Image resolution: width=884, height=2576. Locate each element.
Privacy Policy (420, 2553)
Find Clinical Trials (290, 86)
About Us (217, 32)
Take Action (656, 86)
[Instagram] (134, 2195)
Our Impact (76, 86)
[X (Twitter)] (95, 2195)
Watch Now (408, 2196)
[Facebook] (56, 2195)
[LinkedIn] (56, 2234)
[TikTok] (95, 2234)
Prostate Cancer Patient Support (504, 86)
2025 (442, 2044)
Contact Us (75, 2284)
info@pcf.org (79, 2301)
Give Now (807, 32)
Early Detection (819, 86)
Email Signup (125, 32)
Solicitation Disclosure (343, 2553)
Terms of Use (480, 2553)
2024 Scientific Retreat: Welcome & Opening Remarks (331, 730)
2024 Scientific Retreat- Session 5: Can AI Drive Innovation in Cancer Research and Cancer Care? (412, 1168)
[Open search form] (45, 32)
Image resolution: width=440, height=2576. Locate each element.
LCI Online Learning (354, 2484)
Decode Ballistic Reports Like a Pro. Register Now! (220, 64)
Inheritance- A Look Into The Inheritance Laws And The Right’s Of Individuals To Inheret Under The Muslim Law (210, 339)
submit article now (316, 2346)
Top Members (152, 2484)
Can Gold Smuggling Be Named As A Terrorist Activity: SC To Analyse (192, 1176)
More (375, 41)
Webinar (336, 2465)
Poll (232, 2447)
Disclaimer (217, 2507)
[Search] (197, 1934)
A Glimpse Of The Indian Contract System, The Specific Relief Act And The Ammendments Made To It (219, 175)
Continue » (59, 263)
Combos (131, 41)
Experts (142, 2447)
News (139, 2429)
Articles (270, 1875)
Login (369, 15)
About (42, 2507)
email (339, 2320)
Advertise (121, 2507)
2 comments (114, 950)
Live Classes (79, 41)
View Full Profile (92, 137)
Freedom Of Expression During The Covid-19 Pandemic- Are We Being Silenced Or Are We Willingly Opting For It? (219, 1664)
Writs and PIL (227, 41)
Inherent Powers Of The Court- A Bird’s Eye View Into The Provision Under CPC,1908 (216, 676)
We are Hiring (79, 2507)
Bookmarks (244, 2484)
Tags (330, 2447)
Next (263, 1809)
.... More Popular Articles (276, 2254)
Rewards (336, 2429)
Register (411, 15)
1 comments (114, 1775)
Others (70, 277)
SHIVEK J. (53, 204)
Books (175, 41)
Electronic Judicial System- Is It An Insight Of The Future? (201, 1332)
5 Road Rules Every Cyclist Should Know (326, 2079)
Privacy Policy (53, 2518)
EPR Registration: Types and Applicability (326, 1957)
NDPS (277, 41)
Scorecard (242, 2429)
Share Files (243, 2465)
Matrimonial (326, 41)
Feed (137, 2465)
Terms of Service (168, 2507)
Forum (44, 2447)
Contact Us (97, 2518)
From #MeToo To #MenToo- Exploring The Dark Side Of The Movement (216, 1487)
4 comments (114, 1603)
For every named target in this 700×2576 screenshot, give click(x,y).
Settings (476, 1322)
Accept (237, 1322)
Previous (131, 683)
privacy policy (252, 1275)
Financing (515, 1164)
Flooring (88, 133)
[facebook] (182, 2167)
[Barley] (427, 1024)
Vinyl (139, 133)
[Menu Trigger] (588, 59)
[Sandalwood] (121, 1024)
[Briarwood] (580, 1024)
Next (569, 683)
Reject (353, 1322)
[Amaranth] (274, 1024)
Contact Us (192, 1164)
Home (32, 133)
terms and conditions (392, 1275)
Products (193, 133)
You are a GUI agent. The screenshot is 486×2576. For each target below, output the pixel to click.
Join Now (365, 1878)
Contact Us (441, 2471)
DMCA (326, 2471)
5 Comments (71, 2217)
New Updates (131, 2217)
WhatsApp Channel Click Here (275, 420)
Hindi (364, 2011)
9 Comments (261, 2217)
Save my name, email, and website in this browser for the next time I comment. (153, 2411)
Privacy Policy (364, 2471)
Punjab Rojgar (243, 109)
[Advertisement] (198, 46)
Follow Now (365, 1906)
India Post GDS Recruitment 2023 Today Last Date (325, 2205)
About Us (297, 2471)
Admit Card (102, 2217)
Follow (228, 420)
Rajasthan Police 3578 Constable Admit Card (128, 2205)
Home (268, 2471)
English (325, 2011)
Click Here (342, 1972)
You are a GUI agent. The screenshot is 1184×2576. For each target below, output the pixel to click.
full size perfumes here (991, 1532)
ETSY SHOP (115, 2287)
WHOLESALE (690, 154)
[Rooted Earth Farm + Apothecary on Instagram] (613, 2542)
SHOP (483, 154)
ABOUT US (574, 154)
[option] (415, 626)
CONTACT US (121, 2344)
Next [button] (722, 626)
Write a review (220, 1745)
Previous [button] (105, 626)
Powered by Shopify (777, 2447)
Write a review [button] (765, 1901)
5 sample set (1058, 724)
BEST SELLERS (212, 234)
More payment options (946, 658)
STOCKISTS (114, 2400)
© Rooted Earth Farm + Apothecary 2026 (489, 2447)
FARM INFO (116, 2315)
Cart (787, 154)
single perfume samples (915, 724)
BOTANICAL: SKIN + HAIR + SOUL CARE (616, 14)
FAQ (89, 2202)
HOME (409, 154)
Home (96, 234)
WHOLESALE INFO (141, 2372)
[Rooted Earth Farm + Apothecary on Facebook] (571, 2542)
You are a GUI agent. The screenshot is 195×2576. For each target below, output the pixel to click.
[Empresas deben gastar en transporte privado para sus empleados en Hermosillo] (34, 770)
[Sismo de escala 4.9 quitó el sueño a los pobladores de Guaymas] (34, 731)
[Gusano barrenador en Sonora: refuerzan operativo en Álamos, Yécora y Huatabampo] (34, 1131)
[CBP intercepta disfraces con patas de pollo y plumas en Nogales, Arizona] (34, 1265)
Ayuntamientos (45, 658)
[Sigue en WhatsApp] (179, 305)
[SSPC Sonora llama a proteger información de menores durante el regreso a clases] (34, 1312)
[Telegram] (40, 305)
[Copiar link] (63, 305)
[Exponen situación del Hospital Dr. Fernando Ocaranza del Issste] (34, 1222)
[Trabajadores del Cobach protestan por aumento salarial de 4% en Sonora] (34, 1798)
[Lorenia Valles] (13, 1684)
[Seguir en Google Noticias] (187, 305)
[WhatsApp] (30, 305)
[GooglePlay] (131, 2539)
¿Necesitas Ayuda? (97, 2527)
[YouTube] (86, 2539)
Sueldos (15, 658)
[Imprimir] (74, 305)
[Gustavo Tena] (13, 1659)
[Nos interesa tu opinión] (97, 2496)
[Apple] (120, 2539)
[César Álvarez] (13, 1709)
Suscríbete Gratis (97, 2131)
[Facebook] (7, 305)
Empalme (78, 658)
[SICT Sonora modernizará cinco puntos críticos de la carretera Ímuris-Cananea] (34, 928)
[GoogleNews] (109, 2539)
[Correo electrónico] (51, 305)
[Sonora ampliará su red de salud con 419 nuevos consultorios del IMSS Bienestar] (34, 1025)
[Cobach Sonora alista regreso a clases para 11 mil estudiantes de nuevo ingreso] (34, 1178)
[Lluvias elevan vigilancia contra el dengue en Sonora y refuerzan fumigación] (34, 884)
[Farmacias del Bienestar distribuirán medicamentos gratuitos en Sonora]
============
▸ BRIEF: Copy every line of the material above in which the word "More" appears.

▸ RESULT OF THE EXERCISE:
More (375, 41)
.... More Popular Articles (276, 2254)
More payment options (946, 658)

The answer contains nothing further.